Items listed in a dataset
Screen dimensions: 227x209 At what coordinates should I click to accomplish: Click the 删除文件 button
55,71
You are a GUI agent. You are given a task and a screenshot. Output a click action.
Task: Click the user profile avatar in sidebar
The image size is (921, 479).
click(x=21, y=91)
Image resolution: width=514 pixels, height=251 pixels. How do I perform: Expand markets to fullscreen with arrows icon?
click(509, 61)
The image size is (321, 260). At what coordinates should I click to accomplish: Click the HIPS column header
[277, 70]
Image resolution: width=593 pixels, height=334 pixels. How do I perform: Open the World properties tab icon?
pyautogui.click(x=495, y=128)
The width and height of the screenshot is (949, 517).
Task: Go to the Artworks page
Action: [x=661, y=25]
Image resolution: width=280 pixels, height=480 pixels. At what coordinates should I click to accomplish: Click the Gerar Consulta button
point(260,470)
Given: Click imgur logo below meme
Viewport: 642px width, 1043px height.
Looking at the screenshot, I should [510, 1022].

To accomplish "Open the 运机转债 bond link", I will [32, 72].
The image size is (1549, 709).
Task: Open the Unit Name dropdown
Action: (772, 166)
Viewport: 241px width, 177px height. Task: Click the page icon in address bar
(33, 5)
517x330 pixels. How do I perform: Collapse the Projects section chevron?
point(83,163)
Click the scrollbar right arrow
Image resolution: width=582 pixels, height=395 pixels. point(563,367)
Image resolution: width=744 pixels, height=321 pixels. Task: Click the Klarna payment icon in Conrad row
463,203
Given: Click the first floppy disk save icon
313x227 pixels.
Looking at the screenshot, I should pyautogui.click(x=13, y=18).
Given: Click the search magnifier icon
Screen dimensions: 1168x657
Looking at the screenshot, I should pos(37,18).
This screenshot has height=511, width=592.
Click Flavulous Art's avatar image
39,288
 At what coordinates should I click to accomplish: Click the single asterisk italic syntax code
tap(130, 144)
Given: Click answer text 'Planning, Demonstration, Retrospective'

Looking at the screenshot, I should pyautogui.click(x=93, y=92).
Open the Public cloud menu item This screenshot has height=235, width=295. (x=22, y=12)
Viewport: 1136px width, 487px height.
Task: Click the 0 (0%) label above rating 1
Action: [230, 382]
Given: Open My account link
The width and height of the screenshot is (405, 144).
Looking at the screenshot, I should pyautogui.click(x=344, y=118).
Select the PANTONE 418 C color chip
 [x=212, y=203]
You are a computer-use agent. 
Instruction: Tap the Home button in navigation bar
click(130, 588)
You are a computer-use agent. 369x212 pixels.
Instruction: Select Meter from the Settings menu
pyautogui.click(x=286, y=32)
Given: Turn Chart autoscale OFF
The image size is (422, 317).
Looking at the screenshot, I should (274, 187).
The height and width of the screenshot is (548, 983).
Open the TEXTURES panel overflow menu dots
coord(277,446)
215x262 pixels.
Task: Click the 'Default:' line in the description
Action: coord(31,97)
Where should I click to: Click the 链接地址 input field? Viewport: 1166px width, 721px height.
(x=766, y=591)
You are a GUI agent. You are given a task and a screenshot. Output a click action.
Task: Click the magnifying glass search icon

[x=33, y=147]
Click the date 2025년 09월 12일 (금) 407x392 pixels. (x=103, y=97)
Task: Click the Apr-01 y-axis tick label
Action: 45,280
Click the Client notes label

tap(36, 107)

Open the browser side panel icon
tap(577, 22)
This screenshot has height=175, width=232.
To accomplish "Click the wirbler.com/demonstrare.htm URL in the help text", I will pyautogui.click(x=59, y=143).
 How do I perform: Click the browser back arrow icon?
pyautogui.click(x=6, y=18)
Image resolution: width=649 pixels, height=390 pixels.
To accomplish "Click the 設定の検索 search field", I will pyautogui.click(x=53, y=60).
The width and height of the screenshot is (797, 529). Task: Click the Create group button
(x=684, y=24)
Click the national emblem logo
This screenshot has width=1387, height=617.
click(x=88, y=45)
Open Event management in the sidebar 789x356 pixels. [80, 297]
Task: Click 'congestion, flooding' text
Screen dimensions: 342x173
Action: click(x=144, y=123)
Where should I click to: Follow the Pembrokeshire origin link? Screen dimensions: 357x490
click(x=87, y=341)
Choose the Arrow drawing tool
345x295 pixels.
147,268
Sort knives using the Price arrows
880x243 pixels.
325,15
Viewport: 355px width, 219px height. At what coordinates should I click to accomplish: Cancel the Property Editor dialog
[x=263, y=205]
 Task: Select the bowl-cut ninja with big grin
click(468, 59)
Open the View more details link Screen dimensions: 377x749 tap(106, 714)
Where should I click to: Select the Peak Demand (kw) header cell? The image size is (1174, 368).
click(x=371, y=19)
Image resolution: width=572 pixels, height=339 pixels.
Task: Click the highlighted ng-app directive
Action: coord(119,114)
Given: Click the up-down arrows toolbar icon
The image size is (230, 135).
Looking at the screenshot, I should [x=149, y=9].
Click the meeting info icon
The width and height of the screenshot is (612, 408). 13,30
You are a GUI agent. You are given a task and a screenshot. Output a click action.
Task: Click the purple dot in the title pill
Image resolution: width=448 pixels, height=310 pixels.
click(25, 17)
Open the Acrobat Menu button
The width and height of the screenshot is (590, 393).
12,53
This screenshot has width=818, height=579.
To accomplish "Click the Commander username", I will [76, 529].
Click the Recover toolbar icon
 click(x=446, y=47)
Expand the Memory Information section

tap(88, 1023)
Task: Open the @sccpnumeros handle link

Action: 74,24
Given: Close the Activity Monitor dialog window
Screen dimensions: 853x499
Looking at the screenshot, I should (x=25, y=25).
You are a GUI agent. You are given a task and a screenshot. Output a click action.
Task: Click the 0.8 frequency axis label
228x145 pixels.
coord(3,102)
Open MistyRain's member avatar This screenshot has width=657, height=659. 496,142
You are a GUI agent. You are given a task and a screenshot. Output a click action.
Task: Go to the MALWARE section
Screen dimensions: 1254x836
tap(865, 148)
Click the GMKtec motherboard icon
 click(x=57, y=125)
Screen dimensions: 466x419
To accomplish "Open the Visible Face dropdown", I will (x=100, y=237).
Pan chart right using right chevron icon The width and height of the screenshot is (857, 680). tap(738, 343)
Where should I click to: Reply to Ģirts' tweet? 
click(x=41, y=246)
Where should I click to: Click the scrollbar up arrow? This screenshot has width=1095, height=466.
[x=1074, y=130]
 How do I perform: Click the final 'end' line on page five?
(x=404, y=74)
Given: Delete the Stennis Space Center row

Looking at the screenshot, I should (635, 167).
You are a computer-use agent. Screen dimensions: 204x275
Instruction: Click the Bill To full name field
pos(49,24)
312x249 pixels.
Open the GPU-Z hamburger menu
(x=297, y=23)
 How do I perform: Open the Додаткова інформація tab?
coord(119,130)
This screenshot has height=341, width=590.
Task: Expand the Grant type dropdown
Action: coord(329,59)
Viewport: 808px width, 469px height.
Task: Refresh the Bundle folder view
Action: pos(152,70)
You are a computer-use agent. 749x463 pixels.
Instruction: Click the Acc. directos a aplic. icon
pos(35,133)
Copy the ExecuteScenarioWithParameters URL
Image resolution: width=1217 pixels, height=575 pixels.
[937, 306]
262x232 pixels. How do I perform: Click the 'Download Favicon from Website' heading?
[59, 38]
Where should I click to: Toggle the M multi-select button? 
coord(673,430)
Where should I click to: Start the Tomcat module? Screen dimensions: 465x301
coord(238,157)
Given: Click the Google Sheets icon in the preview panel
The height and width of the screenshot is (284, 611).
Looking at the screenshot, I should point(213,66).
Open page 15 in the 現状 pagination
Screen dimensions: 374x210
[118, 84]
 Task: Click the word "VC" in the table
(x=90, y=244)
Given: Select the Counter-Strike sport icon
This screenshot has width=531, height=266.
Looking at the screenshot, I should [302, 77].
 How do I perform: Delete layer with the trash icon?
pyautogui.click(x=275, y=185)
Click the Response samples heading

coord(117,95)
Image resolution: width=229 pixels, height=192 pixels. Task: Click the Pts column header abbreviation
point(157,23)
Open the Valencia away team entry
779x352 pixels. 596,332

Work to complete:
An exact, complete copy of the lines above from the one with "The width and height of the screenshot is (797, 529)." through the one with "Task: Click 'congestion, flooding' text" is the whole answer.

Response:
The width and height of the screenshot is (797, 529). Task: Click the Create group button
(x=684, y=24)
Click the national emblem logo
This screenshot has width=1387, height=617.
click(x=88, y=45)
Open Event management in the sidebar 789x356 pixels. [80, 297]
Task: Click 'congestion, flooding' text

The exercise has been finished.